◆ What you will do: Print every line of the data below word for word, without the pictures.
[BEGIN Extracted entries]
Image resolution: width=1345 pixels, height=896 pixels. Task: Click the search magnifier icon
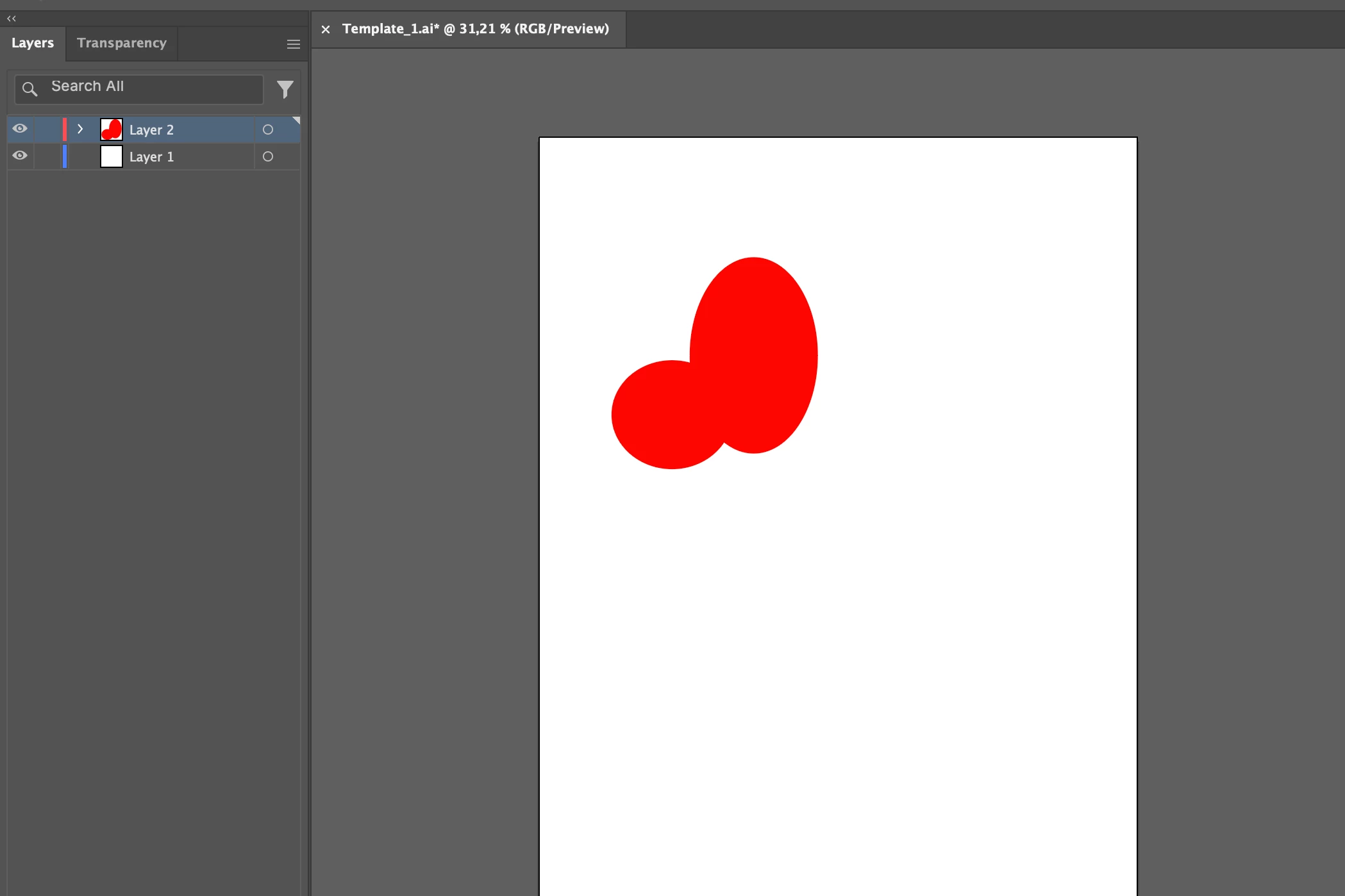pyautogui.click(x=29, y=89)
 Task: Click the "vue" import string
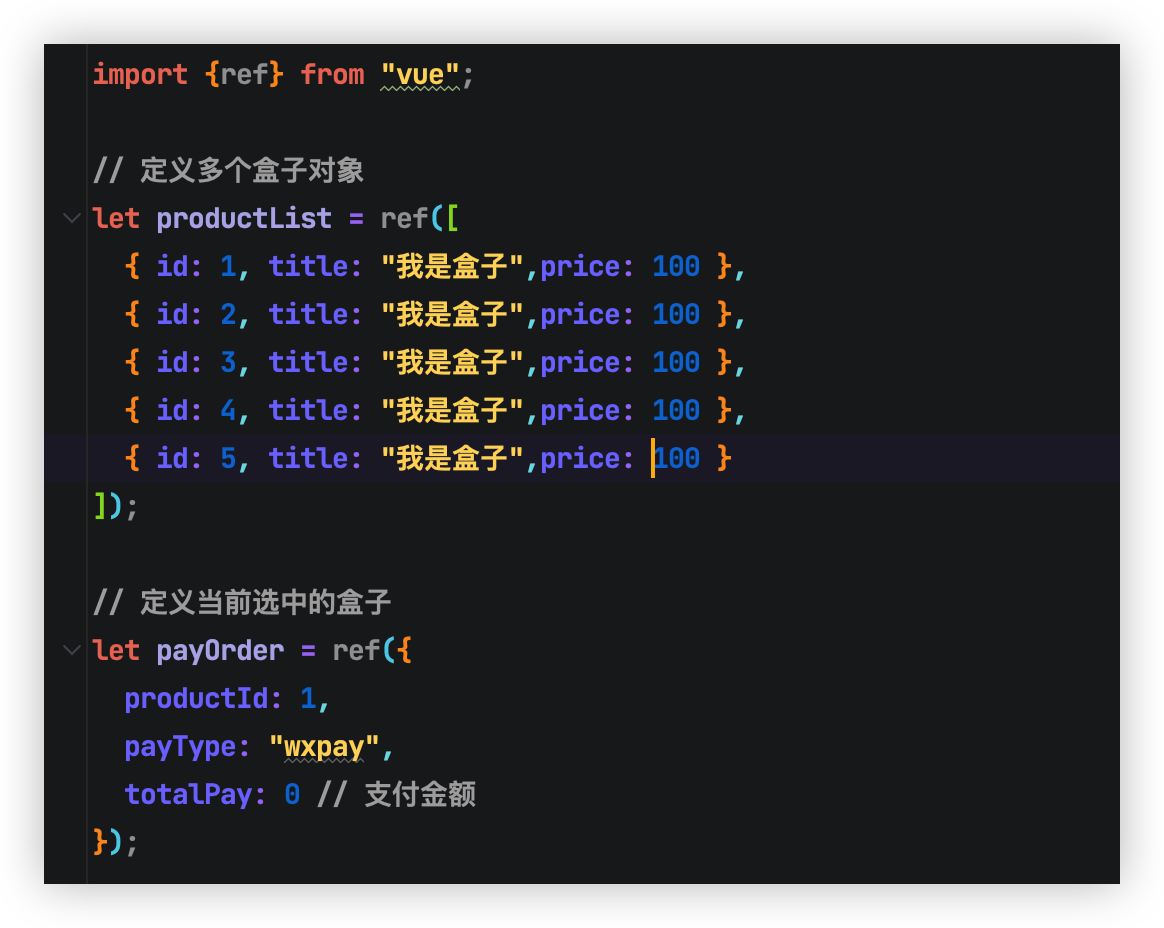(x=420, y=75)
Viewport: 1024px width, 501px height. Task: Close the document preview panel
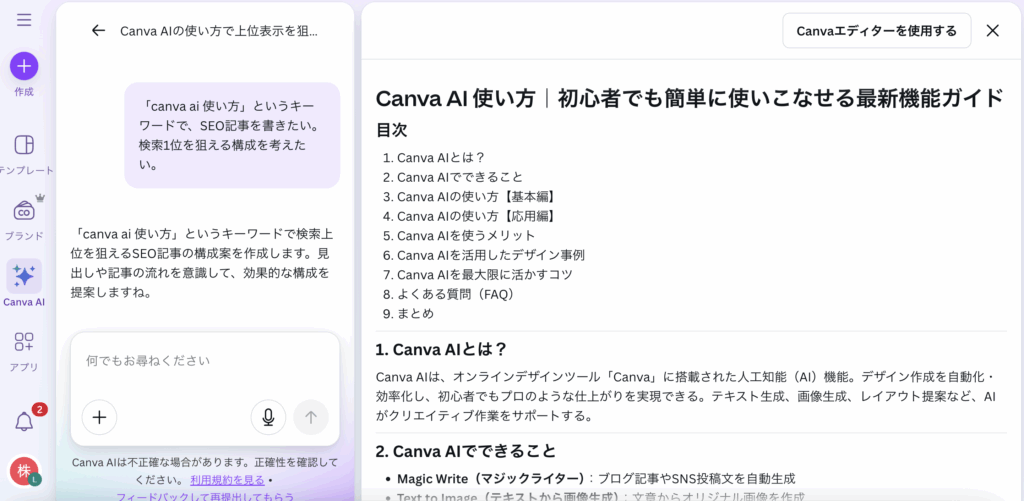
[END Extracted entries]
◆ Full response:
Image resolution: width=1345 pixels, height=896 pixels. Task: Click the search magnifier icon
pyautogui.click(x=29, y=89)
 Task: Click the "vue" import string
(x=420, y=75)
Viewport: 1024px width, 501px height. Task: Close the document preview panel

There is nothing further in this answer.